▶ _TASK BRIEF_
Everything in the listing below should be repeated exactly.

--*--

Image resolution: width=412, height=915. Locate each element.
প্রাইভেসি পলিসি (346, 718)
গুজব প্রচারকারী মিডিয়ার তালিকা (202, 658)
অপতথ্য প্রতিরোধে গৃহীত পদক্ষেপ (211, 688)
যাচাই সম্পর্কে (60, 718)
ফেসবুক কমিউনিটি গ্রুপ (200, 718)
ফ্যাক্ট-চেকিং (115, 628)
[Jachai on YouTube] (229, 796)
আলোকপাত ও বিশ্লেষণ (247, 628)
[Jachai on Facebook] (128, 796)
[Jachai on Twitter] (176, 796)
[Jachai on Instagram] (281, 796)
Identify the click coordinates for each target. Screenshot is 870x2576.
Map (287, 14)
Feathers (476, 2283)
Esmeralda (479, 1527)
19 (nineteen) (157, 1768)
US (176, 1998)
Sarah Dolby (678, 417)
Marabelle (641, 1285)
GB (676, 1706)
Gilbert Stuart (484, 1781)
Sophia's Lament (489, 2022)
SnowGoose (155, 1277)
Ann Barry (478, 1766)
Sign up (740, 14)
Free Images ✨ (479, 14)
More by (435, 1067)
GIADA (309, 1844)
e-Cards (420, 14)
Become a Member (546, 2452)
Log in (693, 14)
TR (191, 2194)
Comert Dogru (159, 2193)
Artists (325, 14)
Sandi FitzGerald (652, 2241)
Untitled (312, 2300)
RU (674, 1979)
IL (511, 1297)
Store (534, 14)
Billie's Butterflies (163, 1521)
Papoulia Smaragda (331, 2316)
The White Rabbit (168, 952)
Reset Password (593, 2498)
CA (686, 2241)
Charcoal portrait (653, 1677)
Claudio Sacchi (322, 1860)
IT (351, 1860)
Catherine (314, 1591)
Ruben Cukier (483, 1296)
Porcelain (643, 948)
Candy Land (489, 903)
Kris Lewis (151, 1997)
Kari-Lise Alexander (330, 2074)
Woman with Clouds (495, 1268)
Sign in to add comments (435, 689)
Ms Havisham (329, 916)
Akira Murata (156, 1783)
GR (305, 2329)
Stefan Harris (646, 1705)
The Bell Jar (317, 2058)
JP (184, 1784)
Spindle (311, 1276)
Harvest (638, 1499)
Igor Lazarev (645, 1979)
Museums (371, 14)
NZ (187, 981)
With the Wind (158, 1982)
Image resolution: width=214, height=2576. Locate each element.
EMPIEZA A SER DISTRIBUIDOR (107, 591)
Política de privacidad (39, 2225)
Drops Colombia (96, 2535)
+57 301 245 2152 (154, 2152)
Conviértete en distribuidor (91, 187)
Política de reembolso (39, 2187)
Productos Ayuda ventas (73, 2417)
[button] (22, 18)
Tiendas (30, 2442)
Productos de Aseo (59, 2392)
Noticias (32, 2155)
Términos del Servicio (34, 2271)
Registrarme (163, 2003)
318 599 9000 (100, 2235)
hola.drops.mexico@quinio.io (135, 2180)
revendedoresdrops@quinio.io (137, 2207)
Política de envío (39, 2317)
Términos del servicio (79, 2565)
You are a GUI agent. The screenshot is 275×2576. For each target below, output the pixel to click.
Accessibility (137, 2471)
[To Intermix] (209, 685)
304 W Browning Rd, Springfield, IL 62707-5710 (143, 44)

--*--

▶ _OUTPUT OF THE EXERCISE_
Image resolution: width=412, height=915. Locate each element.
প্রাইভেসি পলিসি (346, 718)
গুজব প্রচারকারী মিডিয়ার তালিকা (202, 658)
অপতথ্য প্রতিরোধে গৃহীত পদক্ষেপ (211, 688)
যাচাই সম্পর্কে (60, 718)
ফেসবুক কমিউনিটি গ্রুপ (200, 718)
ফ্যাক্ট-চেকিং (115, 628)
[Jachai on YouTube] (229, 796)
আলোকপাত ও বিশ্লেষণ (247, 628)
[Jachai on Facebook] (128, 796)
[Jachai on Twitter] (176, 796)
[Jachai on Instagram] (281, 796)
Identify the click coordinates for each target. Screenshot is 870x2576.
Map (287, 14)
Feathers (476, 2283)
Esmeralda (479, 1527)
19 (nineteen) (157, 1768)
US (176, 1998)
Sarah Dolby (678, 417)
Marabelle (641, 1285)
GB (676, 1706)
Gilbert Stuart (484, 1781)
Sophia's Lament (489, 2022)
SnowGoose (155, 1277)
Ann Barry (478, 1766)
Sign up (740, 14)
Free Images ✨ (479, 14)
More by (435, 1067)
GIADA (309, 1844)
e-Cards (420, 14)
Become a Member (546, 2452)
Log in (693, 14)
TR (191, 2194)
Comert Dogru (159, 2193)
Artists (325, 14)
Sandi FitzGerald (652, 2241)
Untitled (312, 2300)
RU (674, 1979)
IL (511, 1297)
Store (534, 14)
Billie's Butterflies (163, 1521)
Papoulia Smaragda (331, 2316)
The White Rabbit (168, 952)
Reset Password (593, 2498)
CA (686, 2241)
Charcoal portrait (653, 1677)
Claudio Sacchi (322, 1860)
IT (351, 1860)
Catherine (314, 1591)
Ruben Cukier (483, 1296)
Porcelain (643, 948)
Candy Land (489, 903)
Kris Lewis (151, 1997)
Kari-Lise Alexander (330, 2074)
Woman with Clouds (495, 1268)
Sign in to add comments (435, 689)
Ms Havisham (329, 916)
Akira Murata (156, 1783)
GR (305, 2329)
Stefan Harris (646, 1705)
The Bell Jar (317, 2058)
JP (184, 1784)
Spindle (311, 1276)
Harvest (638, 1499)
Igor Lazarev (645, 1979)
Museums (371, 14)
NZ (187, 981)
With the Wind (158, 1982)
Image resolution: width=214, height=2576. Locate each element.
EMPIEZA A SER DISTRIBUIDOR (107, 591)
Política de privacidad (39, 2225)
Drops Colombia (96, 2535)
+57 301 245 2152 (154, 2152)
Conviértete en distribuidor (91, 187)
Política de reembolso (39, 2187)
Productos Ayuda ventas (73, 2417)
[button] (22, 18)
Tiendas (30, 2442)
Productos de Aseo (59, 2392)
Noticias (32, 2155)
Términos del Servicio (34, 2271)
Registrarme (163, 2003)
318 599 9000 (100, 2235)
hola.drops.mexico@quinio.io (135, 2180)
revendedoresdrops@quinio.io (137, 2207)
Política de envío (39, 2317)
Términos del servicio (79, 2565)
You are a GUI agent. The screenshot is 275×2576. For each target below, output the pixel to click.
Accessibility (137, 2471)
[To Intermix] (209, 685)
304 W Browning Rd, Springfield, IL 62707-5710 (143, 44)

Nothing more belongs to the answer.